複数人の主力選手にけが人が発生した。2021シーズンは過密日程であっても、2020シーズン終盤のようにサブの登録メンバーが20歳以下の選手ばかりという状況は作ってはならない。若手にはチャンスだったかもしれないが、90分の中で監督が採れる策はリーグ戦ラスト5試合は本当に少なかった。なんとか2位で勝ちぬけたからいいものの、J3でU23があったおかげなどと言ってはならない。多様な人材を採り入れ、これまでしっかりと構築してきたブロックディフェンスとプレッシング、個々のデュエルの強さのベースにビルドアップの安定でさらなるチーム力の安定が2021年のガンバに求められる。

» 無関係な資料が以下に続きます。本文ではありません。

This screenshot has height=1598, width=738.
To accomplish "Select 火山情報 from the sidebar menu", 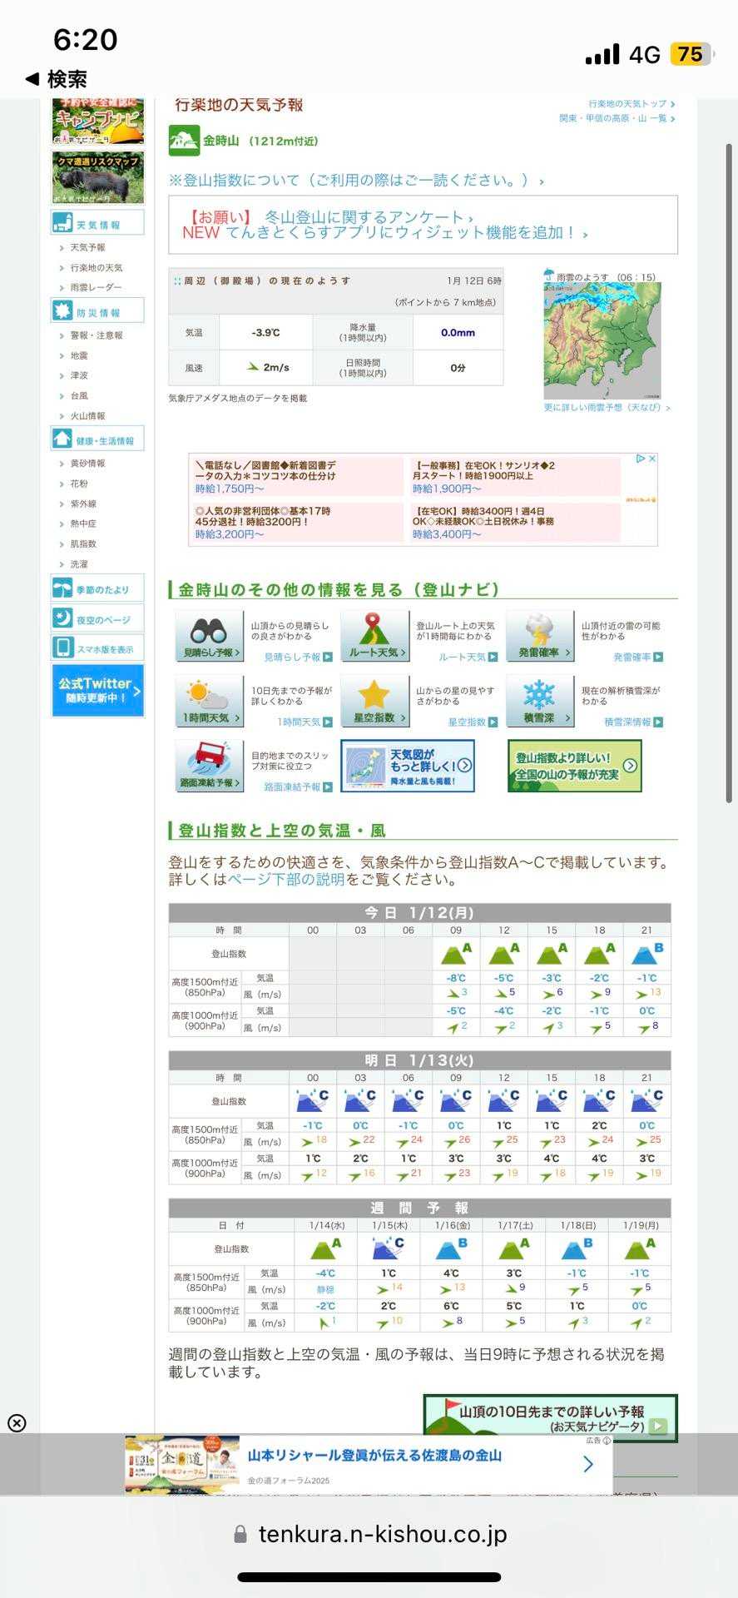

とはいえ、コロナショックによる予算の変化、選手登録の人数、外国籍選手の登録枠などの問題をクリアしながらメンバー編成をしなくてはならない。久しぶりのACL、経験をしていない選手も多いのも事実だし、若返ったガンバには経験は不足している。わからないところがたくさんあるのではあるが、ポジションの定義、選手のランク付けをおこない、手薄なポジションを明確化していきたい。

主なポジションの定義、求められる能力

まずはポジションの定義と求められる能力を下記の表にまとめた。各選手を一番得意そうなところにプロットしていくという作業をします。そのために、ポジションとその定義をしていく。これは僕なりの最近のサッカーの見方とアンチェロッティの戦術ノートを参考にしながらした分類だ。ちなみにアンチェロッティの戦術ノートではCF、ファンタジスタと名前が付けられていたところをファーストトップとセカンドトップにそれぞれ改称している。

選手のランク付け

選手のランク付けの定義も図にしました。きわめてシンプルに。この中のどれかにプロットする。この作業は賛否両論だと思うがあくまで私見として。若手選手は辛めにつけている。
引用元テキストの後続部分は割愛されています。